Assignment -
Below are the records; reproduce all of them exactly but without any images.

[Records excerpted from a collection]

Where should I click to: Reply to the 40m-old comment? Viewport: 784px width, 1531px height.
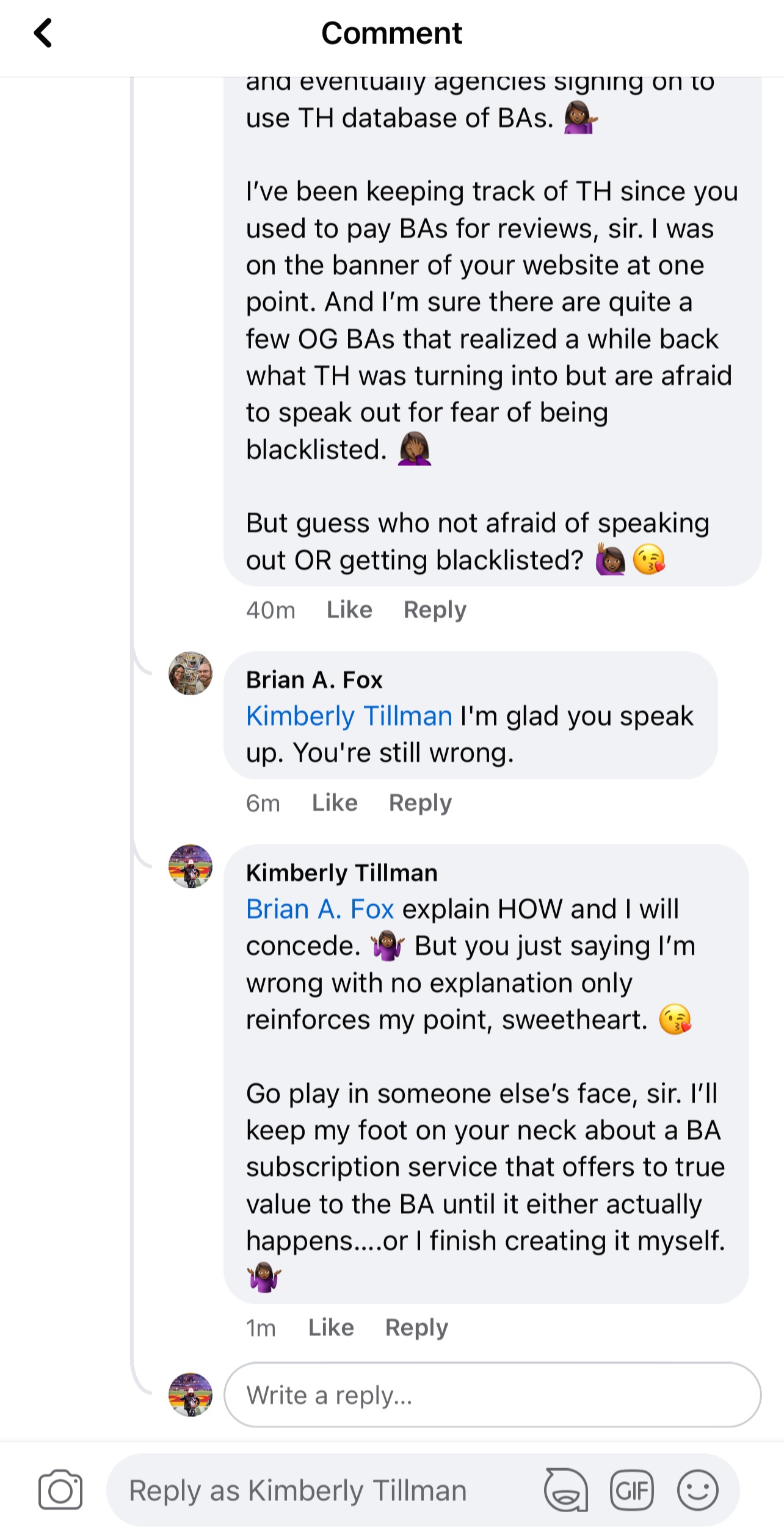point(435,610)
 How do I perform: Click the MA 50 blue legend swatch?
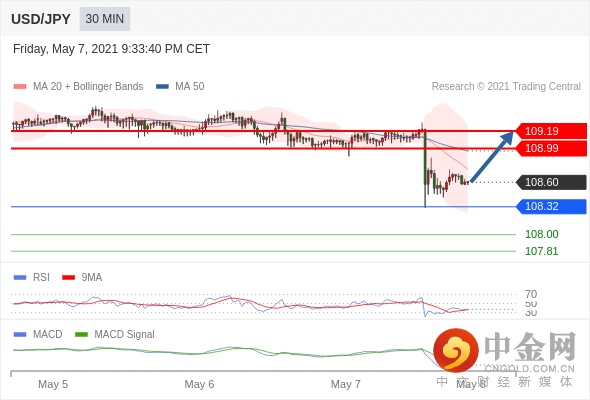(x=162, y=87)
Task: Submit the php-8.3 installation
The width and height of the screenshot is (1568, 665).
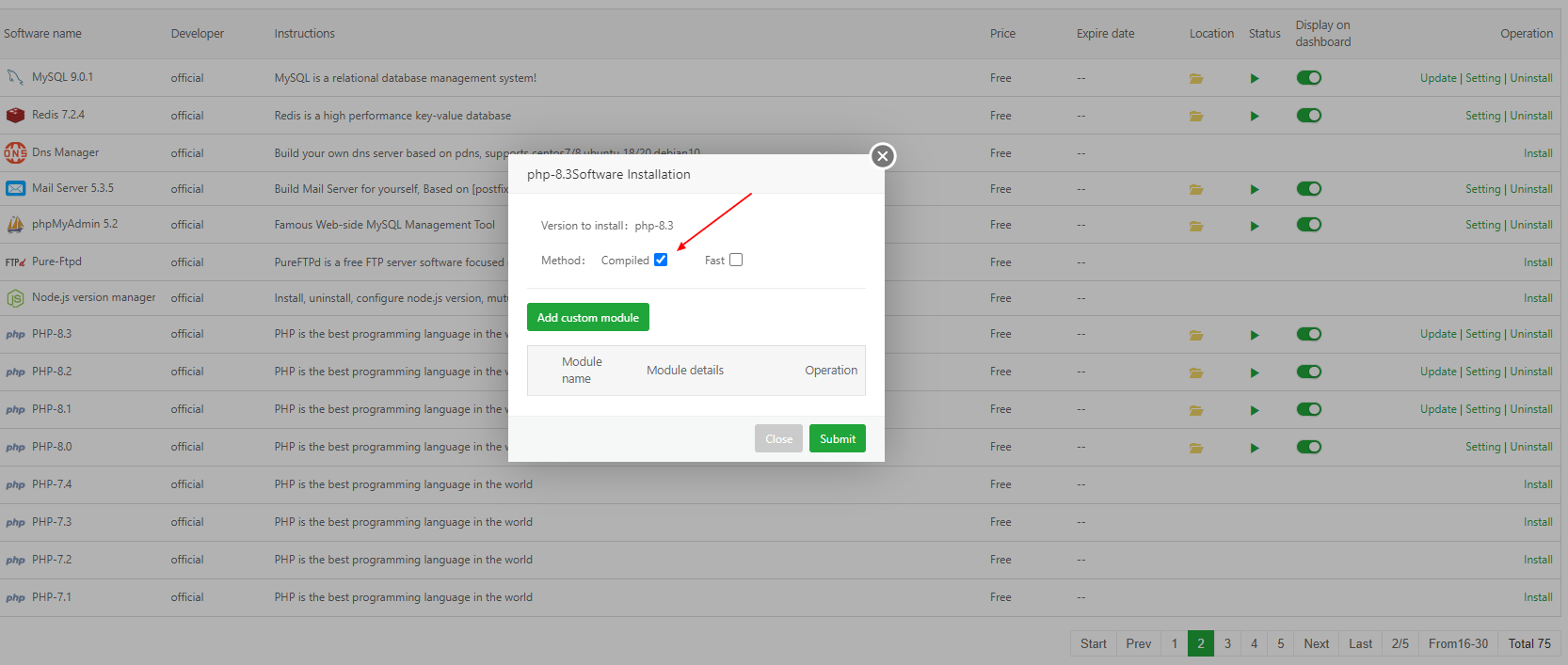Action: point(837,439)
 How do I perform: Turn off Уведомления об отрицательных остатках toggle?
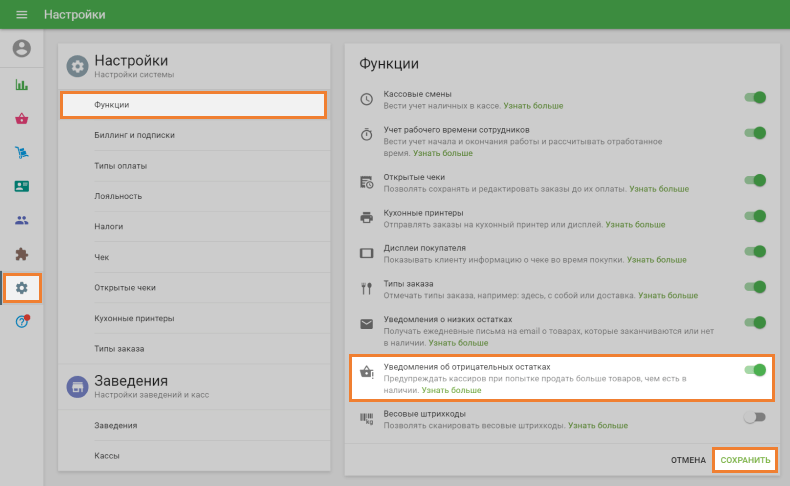[x=755, y=370]
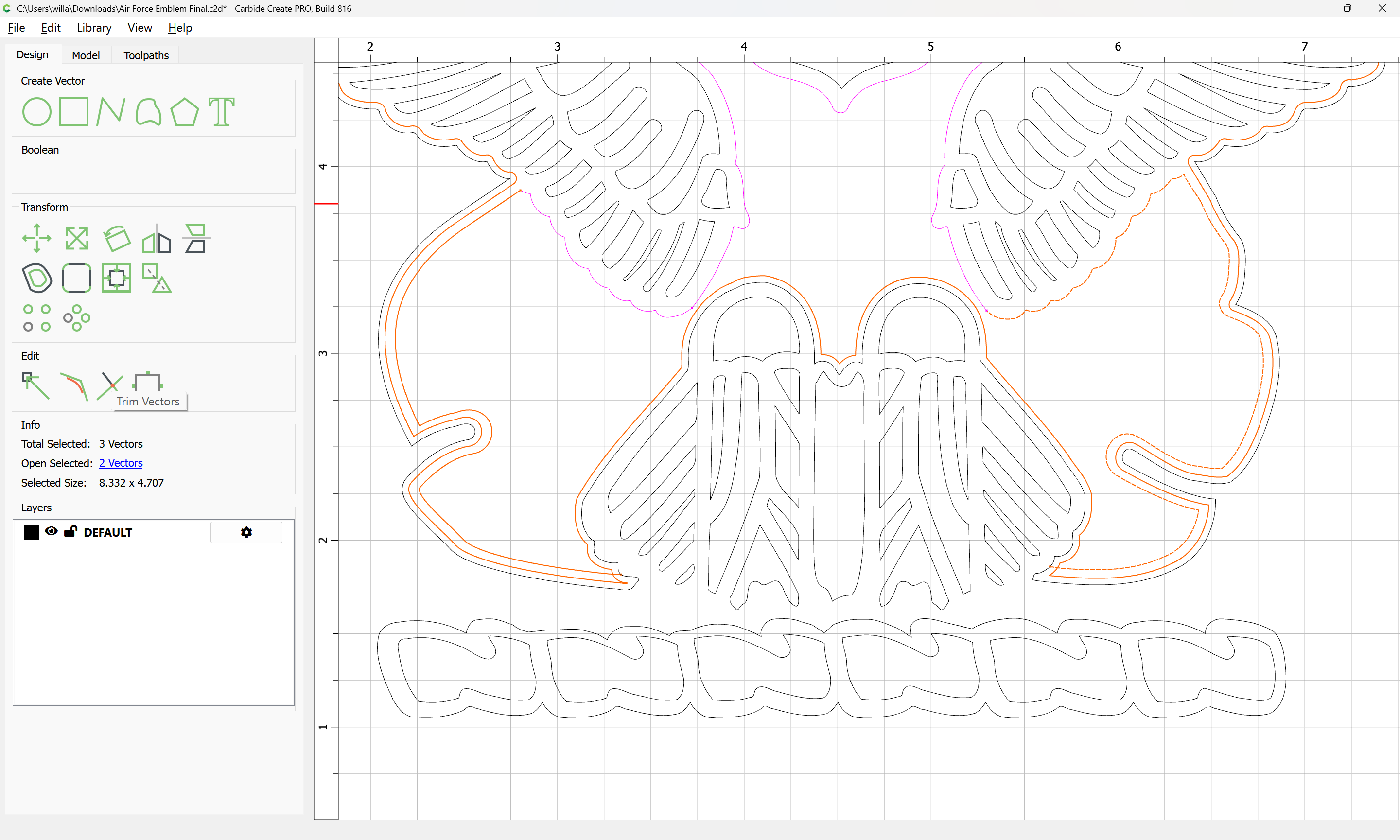
Task: Select the Curve drawing tool
Action: point(148,111)
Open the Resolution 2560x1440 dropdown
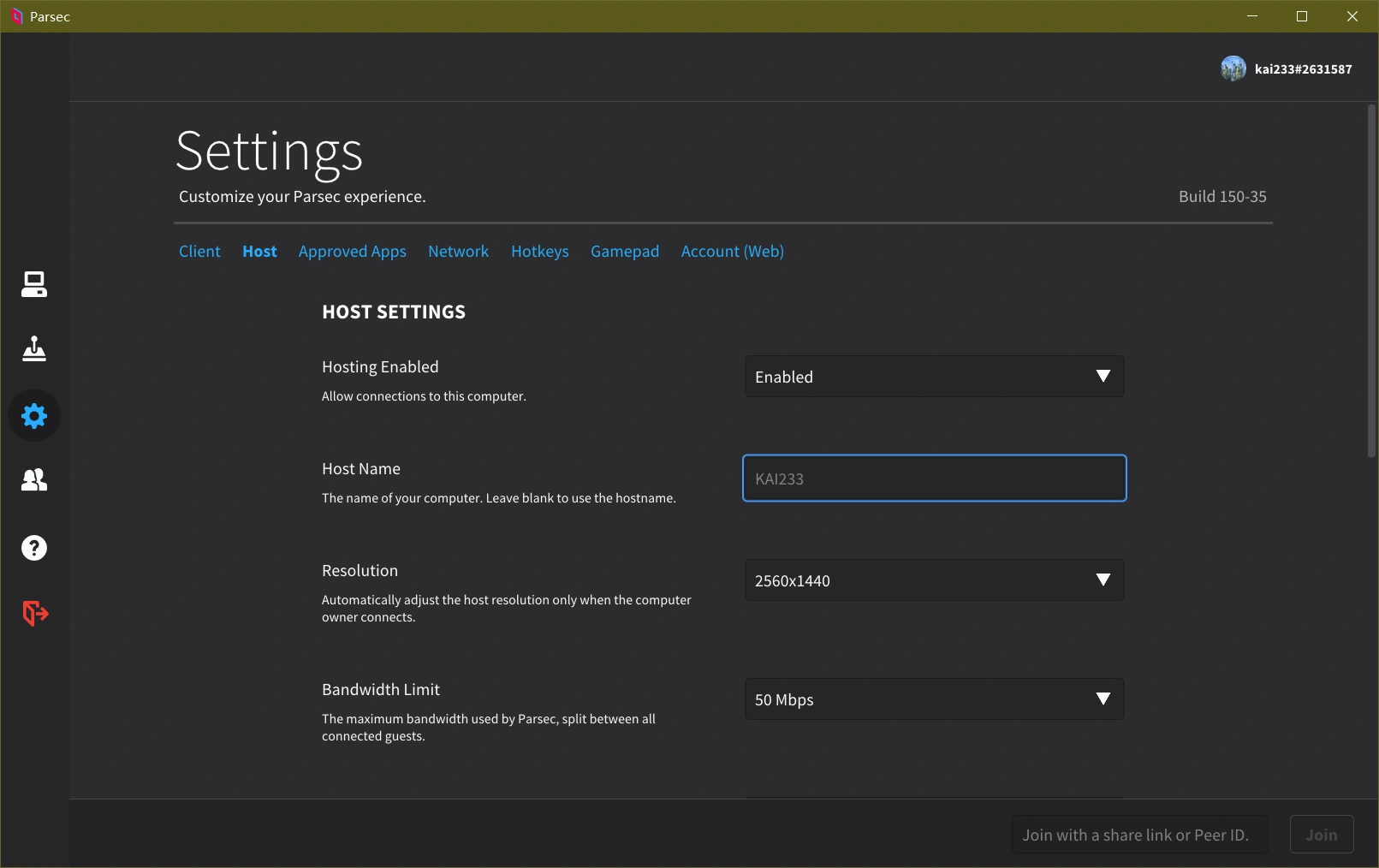The height and width of the screenshot is (868, 1379). [x=934, y=580]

Your solution -
Where should I click to: Reply to the 40m-old comment? Viewport: 784px width, 1531px height.
point(435,610)
 How do I perform: Click the MA 50 blue legend swatch?
(x=162, y=87)
Task: Submit the php-8.3 installation
The width and height of the screenshot is (1568, 665).
Action: point(837,439)
 How do I perform: Turn off Уведомления об отрицательных остатках toggle?
[x=755, y=370]
Task: Select the Curve drawing tool
Action: point(148,111)
Open the Resolution 2560x1440 dropdown
The height and width of the screenshot is (868, 1379). [x=934, y=580]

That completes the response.